■ **Task to carry out**
What is needed is a copy of each line in the listing that contains "will".

■ **Exercise material**

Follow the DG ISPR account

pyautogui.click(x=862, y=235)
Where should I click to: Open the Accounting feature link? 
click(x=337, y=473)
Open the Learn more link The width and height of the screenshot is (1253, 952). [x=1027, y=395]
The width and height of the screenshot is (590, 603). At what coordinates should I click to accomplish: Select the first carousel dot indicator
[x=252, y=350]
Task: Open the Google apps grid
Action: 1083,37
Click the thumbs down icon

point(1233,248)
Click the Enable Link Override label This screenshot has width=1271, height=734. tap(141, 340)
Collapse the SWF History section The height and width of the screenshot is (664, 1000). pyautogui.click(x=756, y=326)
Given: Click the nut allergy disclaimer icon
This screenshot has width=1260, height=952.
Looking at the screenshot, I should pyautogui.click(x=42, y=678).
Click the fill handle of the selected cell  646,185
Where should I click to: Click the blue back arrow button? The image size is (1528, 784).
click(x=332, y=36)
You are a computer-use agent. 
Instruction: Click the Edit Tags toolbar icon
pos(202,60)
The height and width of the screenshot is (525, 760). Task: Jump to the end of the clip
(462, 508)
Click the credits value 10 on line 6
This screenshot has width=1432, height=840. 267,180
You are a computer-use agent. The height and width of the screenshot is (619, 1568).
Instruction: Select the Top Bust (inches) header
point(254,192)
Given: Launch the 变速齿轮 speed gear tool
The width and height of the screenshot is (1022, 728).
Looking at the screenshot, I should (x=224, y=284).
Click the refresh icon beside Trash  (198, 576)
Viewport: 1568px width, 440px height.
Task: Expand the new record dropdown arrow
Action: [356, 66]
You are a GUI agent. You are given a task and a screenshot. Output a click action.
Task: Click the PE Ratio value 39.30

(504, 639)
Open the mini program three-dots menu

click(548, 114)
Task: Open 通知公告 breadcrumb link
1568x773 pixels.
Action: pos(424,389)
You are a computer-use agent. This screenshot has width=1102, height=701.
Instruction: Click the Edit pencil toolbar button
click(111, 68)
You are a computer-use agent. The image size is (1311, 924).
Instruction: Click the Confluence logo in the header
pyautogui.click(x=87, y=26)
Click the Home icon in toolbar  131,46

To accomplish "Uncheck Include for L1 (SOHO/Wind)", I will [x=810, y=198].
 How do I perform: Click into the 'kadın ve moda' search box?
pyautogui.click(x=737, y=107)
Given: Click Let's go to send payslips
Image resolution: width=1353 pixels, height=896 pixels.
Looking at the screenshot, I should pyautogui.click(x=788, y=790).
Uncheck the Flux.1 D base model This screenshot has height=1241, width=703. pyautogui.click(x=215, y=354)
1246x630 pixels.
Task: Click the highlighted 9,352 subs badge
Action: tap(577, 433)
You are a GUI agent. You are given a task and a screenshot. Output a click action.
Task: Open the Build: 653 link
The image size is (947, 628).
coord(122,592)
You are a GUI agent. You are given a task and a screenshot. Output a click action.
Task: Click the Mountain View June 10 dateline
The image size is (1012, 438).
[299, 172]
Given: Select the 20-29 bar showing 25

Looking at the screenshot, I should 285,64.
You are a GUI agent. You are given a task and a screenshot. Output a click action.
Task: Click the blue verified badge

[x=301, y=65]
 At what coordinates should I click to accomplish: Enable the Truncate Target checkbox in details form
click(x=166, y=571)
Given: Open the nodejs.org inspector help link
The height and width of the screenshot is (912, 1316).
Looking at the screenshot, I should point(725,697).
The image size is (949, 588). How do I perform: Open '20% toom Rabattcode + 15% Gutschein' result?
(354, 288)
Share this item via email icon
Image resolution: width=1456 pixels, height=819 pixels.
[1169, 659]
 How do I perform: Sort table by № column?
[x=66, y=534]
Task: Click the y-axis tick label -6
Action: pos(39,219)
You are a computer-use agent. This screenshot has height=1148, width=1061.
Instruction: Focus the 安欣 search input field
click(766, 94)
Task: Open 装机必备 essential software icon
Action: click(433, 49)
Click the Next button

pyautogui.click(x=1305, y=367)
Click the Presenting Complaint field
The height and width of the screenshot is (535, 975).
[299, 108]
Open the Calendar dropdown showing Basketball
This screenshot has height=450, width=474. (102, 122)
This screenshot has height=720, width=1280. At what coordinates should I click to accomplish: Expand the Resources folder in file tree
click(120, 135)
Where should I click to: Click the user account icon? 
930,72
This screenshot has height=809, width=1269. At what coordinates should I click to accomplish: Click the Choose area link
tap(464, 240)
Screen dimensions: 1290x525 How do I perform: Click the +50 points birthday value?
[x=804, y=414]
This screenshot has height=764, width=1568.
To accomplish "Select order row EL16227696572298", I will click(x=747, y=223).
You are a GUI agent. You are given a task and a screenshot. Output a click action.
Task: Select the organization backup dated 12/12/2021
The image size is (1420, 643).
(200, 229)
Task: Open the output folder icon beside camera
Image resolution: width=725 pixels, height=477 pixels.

■ **Solution for this task**
To accomplish "Uncheck Include for L1 (SOHO/Wind)", I will [x=810, y=198].
To accomplish "Select order row EL16227696572298", I will click(x=747, y=223).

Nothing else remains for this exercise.